O humorista Antonio Tabet, do Porta dos Fundos, cunhou, dias atrás, a frase definidora do nosso começo de século:
“Saímos da era do ‘todos são inocentes até que se prove o contrário’, passamos pelo momento ‘todos são culpados até que se prove o contrário’ e, finalmente, chegamos ao tempo do ‘quem eu gosto é inocente e quem eu não gosto é culpado, mesmo que se prove o contrário’”.
Trata-se de uma realidade bem brasileira, mas não é exclusividade nossa. Há outros pedaços do mundo que estão assim. Os Estados Unidos, inclusive.
Tome o exemplo mais divertido: os terraplanistas. Você não conseguirá convencer um terraplanista de que o mundo é redondo. Não adianta vir com dados e argumentos, ele também terá seus dados e argumentos. Qualquer um, se tiver disposição, pode jogar uma discussão para o infinito e além, se a intenção for vencer o debate em vez de descobrir a verdade.
Vencer debates é fácil. Você não precisa nem sequer analisar o argumento apresentado. Basta puxar o assunto para um lado ou para outro, desviar, fazer um contorno, dar sempre a última palavra. Ou ironizar. Ou desclassificar o “oponente”. Mas isso é cansativo. E vazio. Porque não existe campeonato de ideias. Você não tem de “derrotar” uma pessoa quando ela pensa diferente, a não ser que os dois sejam candidatos ao mesmo cargo. O ideal, quando você conversa com outros seres humanos, é que a interação gere luz. “Fiat lux!”, como está escrito no gênesis do Gênesis. Aí você vê as coisas sob outra perspectiva e diz: “Eis uma verdade que eu não tinha enxergado!”. E fica feliz porque aprendeu.
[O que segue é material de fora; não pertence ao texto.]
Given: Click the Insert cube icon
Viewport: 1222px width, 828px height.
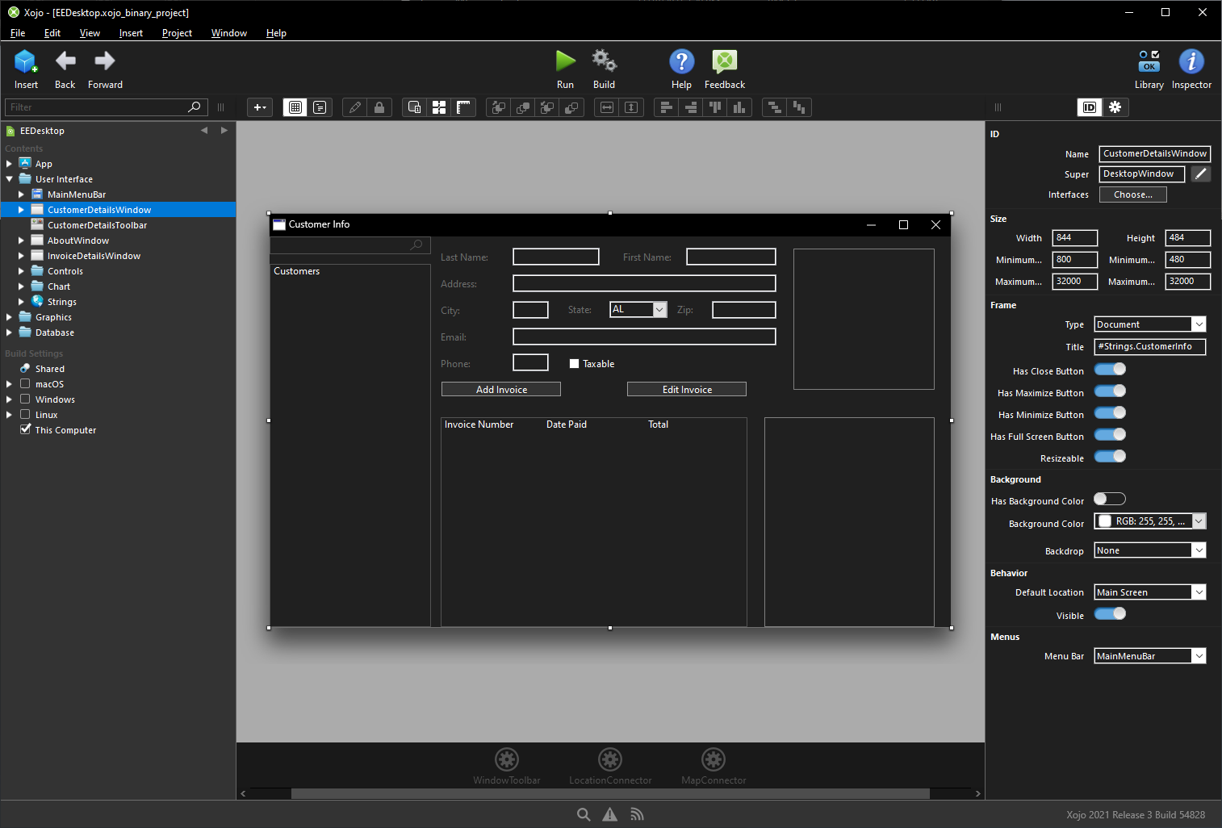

Quando alguém lhe mostra algo que você ainda não tinha visto, você é que cresceu; o outro ficou do mesmo tamanho. Se você entende que o outro tem razão e muda o seu pensamento, você ganhou com o debate.
Mas, para que isso seja possível, para que você e a sociedade melhorem, é preciso boa vontade. Aí está uma qualidade pouco valorizada, mas ela é indispensável. Tem a ver com tolerância. Com sensatez.
Lembre-se: sua mente tem de ser exercitada tanto quanto seus glúteos e suas panturrilhas. Os três, mente, glúteos e panturrilhas, são importantes.
Para me ajudar, vou pegar emprestado o trecho de um livro de Kant. Esse metódico e levemente neurótico professor alemão foi um dos maiores filósofos da História, mas seu texto é pesado. Outros pensadores, como Schopenhauer e Freud, escreviam com mais graça. Por isso, vou colher de Kant um único parágrafo, o primeiro de Fundamentação da Metafísica dos Costumes, para mostrar como é importante esse predicado do qual falo. Vale também para você treinar a sua capacidade de interpretação de texto. Lembre-se: sua mente tem de ser exercitada tanto quanto seus glúteos e suas panturrilhas. Os três, mente, glúteos e panturrilhas, são importantes. Um parágrafo só. Se você não entender, leia de novo. Vamos lá:
“Neste mundo, e até também fora dele, nada é possível pensar que possa ser considerado como bom sem limitação a não ser uma só coisa: uma boa vontade. Discernimento, argúcia de espírito, capacidade de julgar e como quer que possam chamar-se os demais talentos do espírito, ou ainda coragem, decisão, constância de propósito, como qualidades do temperamento, são sem dúvida a muitos respeitos coisas boas e desejáveis, mas também podem tornar-se extremamente más e prejudiciais se a vontade, que haja de fazer uso destes dons naturais e cuja constituição particular por isso se chama caráter, não for boa. O mesmo acontece com os dons da fortuna. Poder, riqueza, honra, mesmo a saúde, e todo o bem-estar e contentamento com a sua sorte, sob o nome de felicidade, dão ânimo que muitas vezes por isso mesmo desanda em soberba, se não existir também a boa vontade que corrija a sua influência sobre a alma e juntamente todo o princípio de agir e lhe dê utilidade geral, isto sem mencionar o fato de que um espectador razoável e imparcial em face da prosperidade ininterrupta duma pessoa a quem não adorna nenhum traço duma pura e boa vontade nunca poderá sentir satisfação, e assim a boa vontade parece constituir a condição indispensável do próprio fato de sermos dignos da felicidade”.